There are two functions in the R core library.

  • row.names Get and Set Row Names for Data Frames
  • rownames Retrieve or set the row names of a matrix-like object.

However the docs for row.names specifies For a data frame, ‘rownames’ and ‘colnames’ eventually call ‘row.names’ and ‘names’ respectively, but the latter are preferred. Why are is row.names preferred? Wouldn't it be easier to just ignore row.names and just call rownames?

1
That link doesn't help at all.Rich Scriven
@RichardScriven If this question gets a good answer, perhaps that other question should be closed as a duplicate of this one.Matthew Lundberg
One piece of the puzzle, I think is in the word "eventually." Since rownames eventually calls row.names for a data.frame, then it would be more efficient to cut out the middle man and take it to the source. I think another piece that this documentation focuses to data.frames.lmo
Note that a "data.frame" has an explicit "row.names" attribute and not a "rownames". Also, row.names is a generic function that gets this specific attribute of the object and methods can be created for similar to "data.frame" objectsalexis_laz
Looks like cross-compatibility to me. names(iris) and colnames(iris) both work. I suspect the authors were kind enough to know that for old-school programmers coming from S or early R could still use old functionality, and new school users can use the new functions. So the language looks kind of Frankenstein after awhile, but it's a good thing to not have to remember which function goes with which data type.Pierre L

1 Answers

24
votes

row.names() is an S3 generic function whereas rownames() is a lower level non-generic function. rownames() is in effect the default method for row.names() that is applied to any object in the absence of a more specific method.
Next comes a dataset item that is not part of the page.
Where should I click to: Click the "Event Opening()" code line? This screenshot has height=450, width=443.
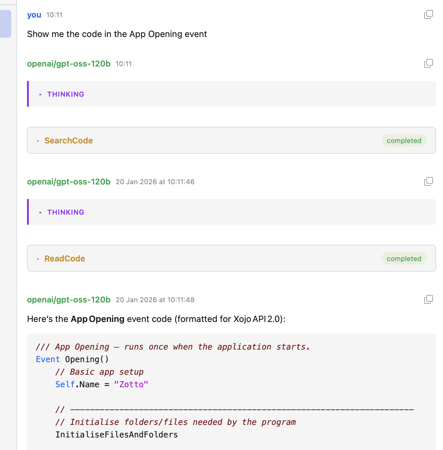72,359
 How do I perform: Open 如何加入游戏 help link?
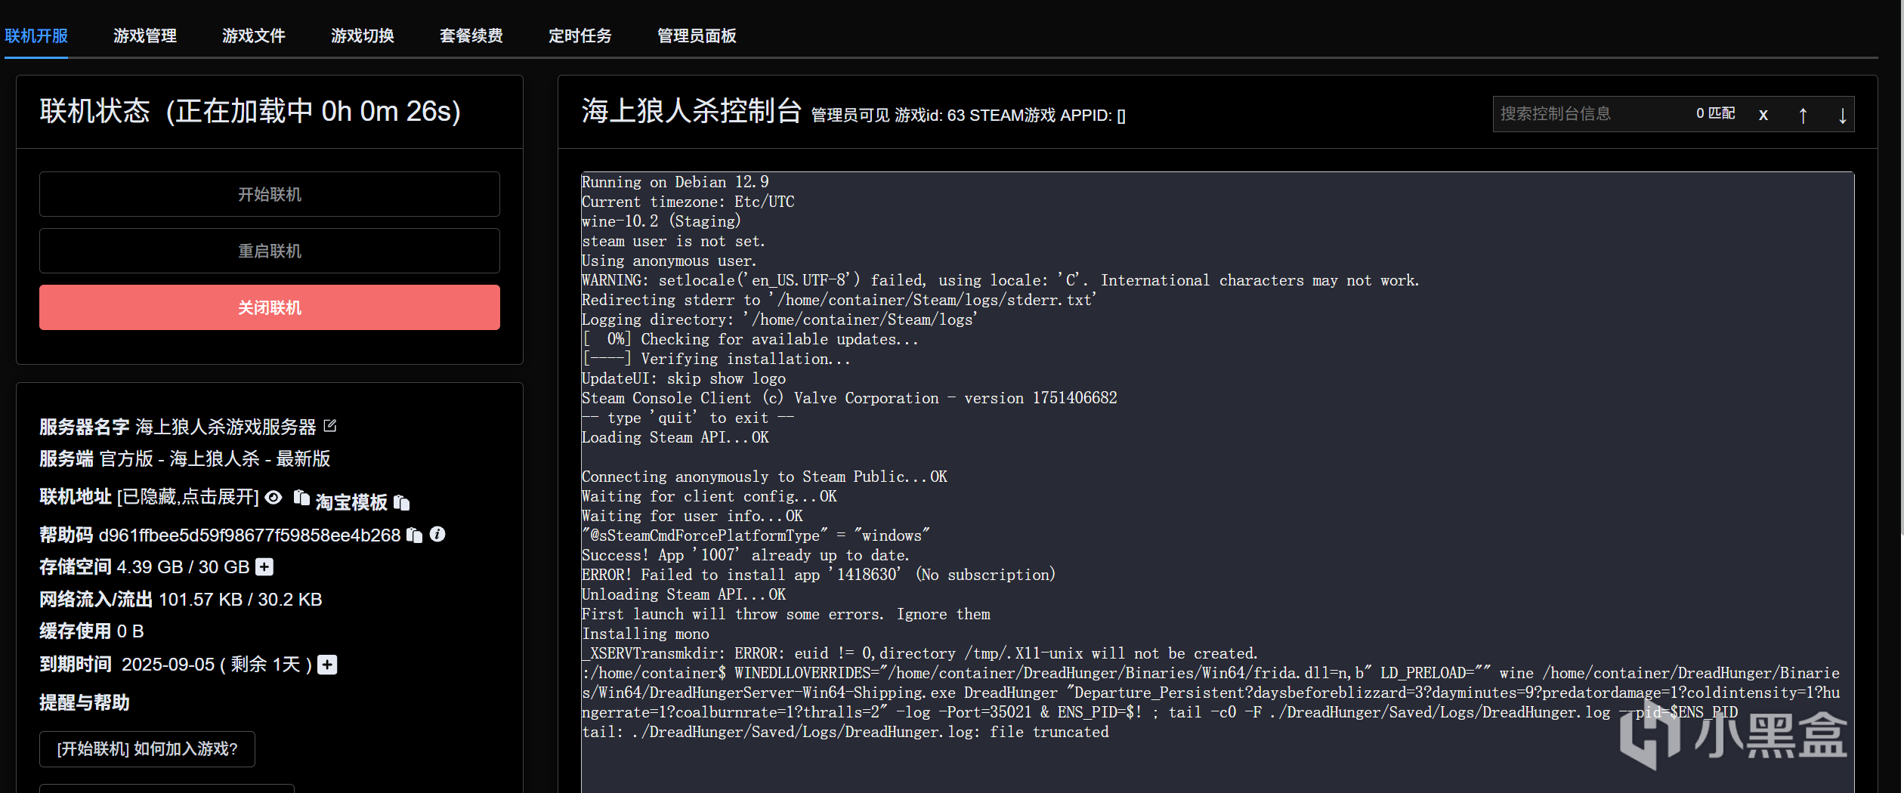click(x=147, y=748)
If you are operating on a data frame x, then it is more efficient to use row.names(x) because there is a specific row.names() method for data frames. The row.names() method for data frames simply extracts the "row.names" attribute that is already stored in x. By contrast, because of the definition of rownames() and the inter-relationships between the functions, rownames(x) has to extract all the dimension names of x, then drop the column names, then combine with names(x), then drop names(x) again. This process even involves a call to row.names(x) as an intermediate step. This will all usually happen so quickly that you don't notice it, but just extracting the attribute is obviously more efficient.

If you don't want to bother distinguishing the two functions, then it would be logical to just use the generic version row.names() all the time, since it always dispatches the appropriate method. For example, if x is a matrix, then row.names(x) just passes cleanly through to rownames(x) because there is no more specific method for that class of object.